--- START EXERCISE INPUT ---
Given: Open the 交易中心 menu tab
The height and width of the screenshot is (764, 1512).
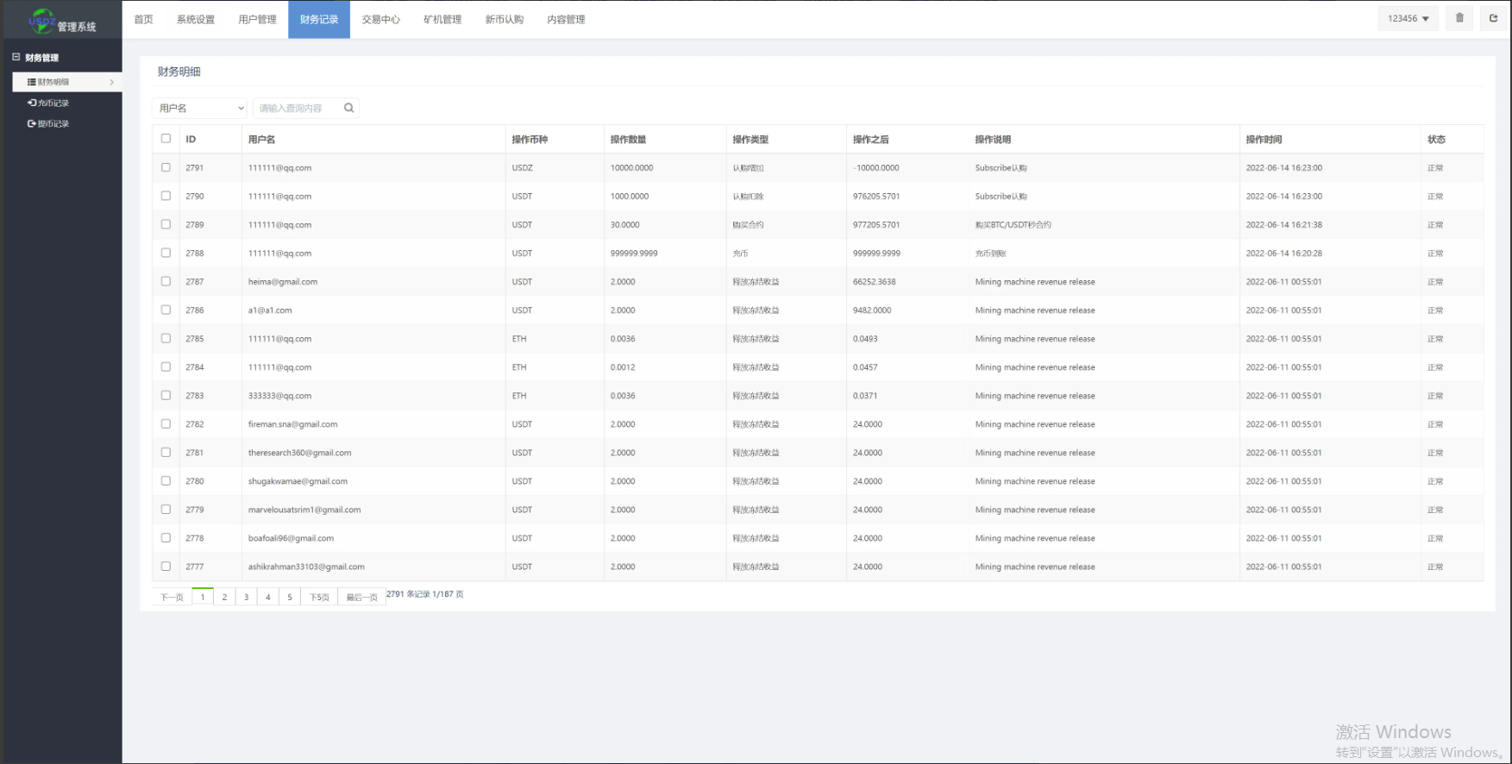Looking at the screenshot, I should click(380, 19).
--- END EXERCISE INPUT ---
--- START EXERCISE INPUT ---
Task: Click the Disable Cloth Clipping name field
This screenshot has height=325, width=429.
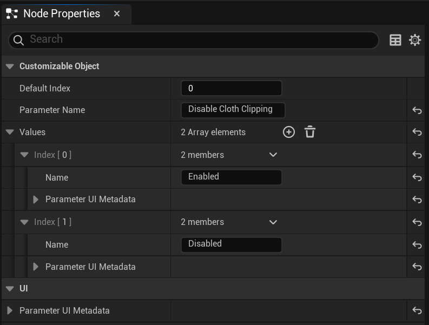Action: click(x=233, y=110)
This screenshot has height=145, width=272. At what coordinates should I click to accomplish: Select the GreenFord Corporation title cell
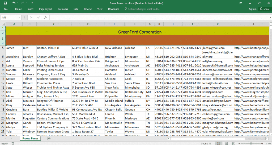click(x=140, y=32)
--- END EXERCISE INPUT ---
--- START EXERCISE INPUT ---
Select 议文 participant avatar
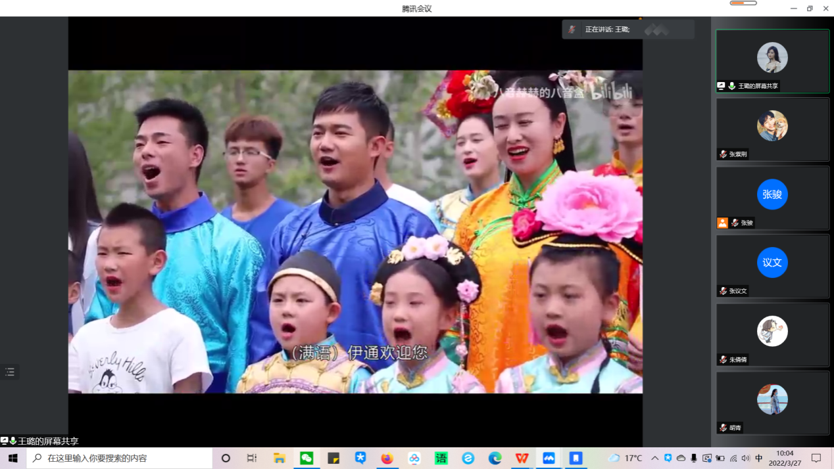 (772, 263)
--- END EXERCISE INPUT ---
:: TO DO ::
Rewrite the records from the line with "This screenshot has height=145, width=272." through the line with "click(x=140, y=32)" as a Markdown table with the columns Row and Line, one numbered row per line and no blank lines. Leave the pictures out.

:: SOLUTION TO THIS PROBLEM ::
| Row | Line |
|---|---|
| 1 | This screenshot has height=145, width=272. At what coordinates should I click to accomplish: Select the GreenFord Corporation title cell |
| 2 | click(x=140, y=32) |